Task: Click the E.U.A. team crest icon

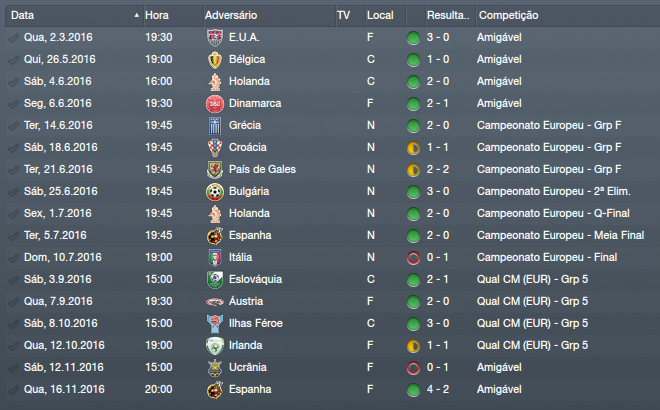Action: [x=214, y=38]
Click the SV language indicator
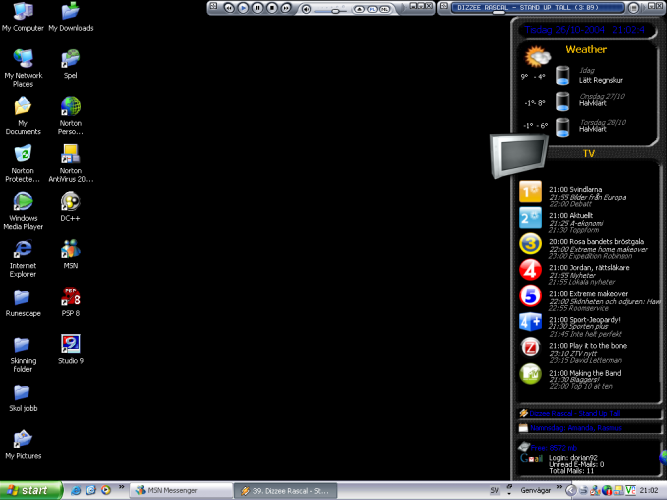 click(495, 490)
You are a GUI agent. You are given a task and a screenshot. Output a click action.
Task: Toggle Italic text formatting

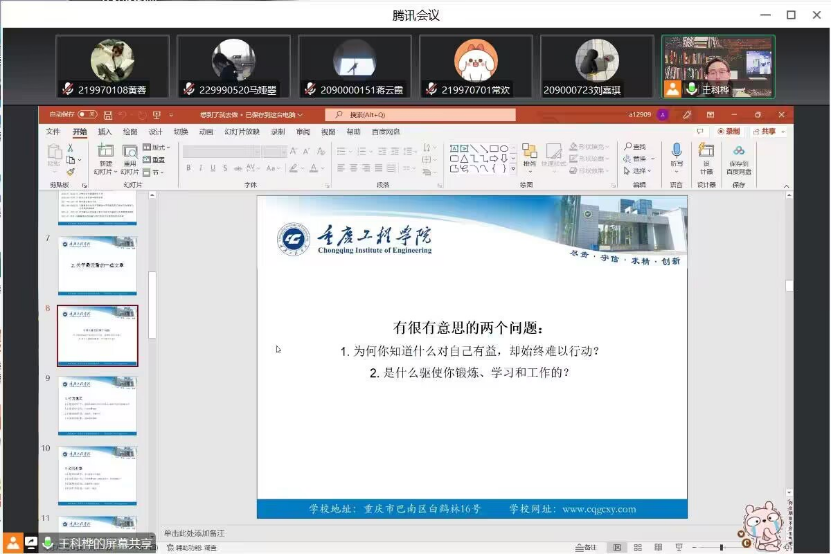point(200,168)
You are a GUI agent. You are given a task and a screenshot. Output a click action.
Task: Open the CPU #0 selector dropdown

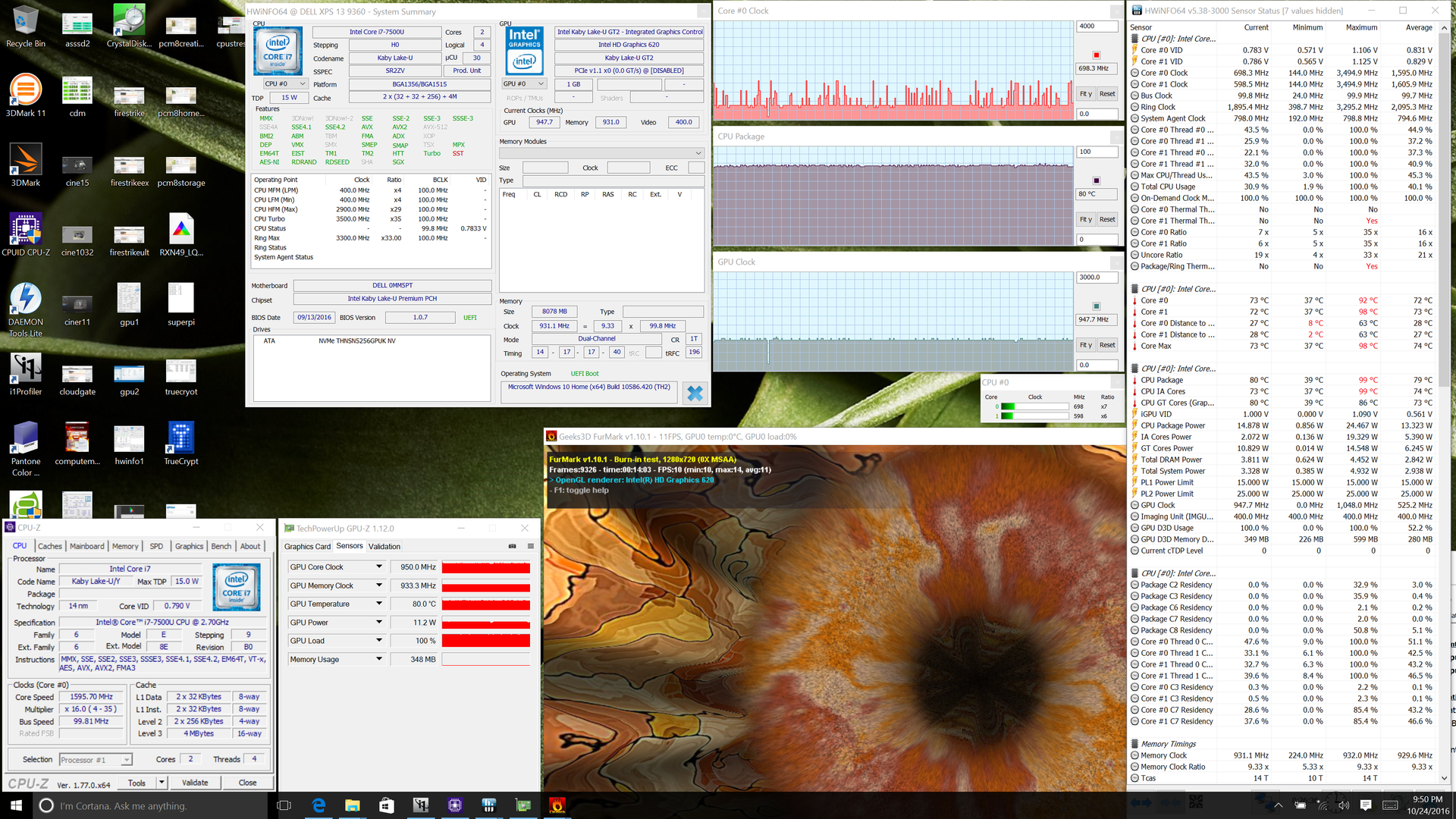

...

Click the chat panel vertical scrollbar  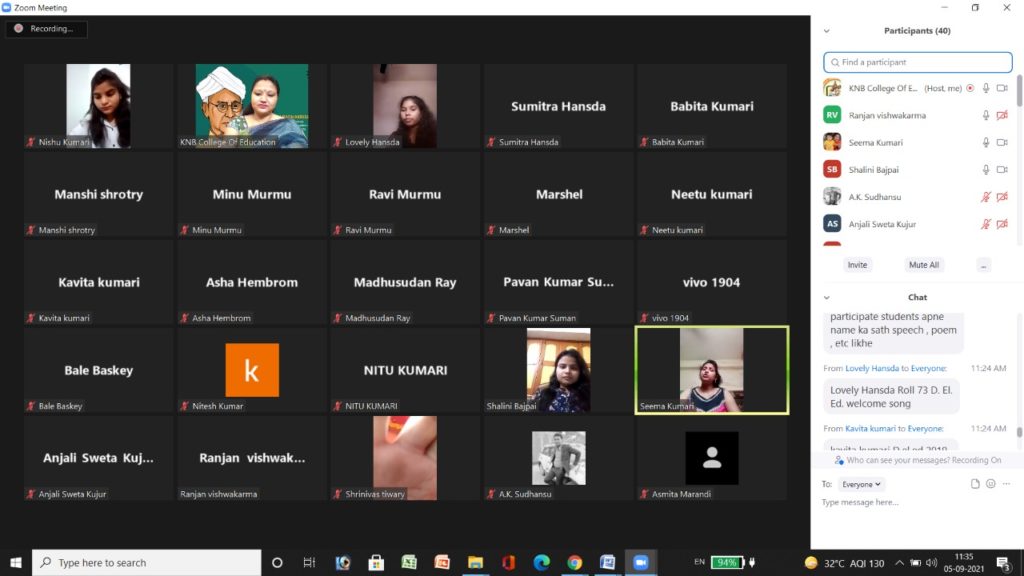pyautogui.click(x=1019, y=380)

• **Goal**: Copy everything in the data from the line containing "Task: Click the E.U.A. team crest icon" down to the line containing "point(200,168)", substituting "Bold" for "Italic" and keeping all else the same. Leave the pictures out.

• **Result of this task**:
Task: Click the E.U.A. team crest icon

Action: [x=214, y=38]
Click the SV language indicator
 click(495, 490)
You are a GUI agent. You are given a task and a screenshot. Output a click action.
Task: Toggle Bold text formatting

point(200,168)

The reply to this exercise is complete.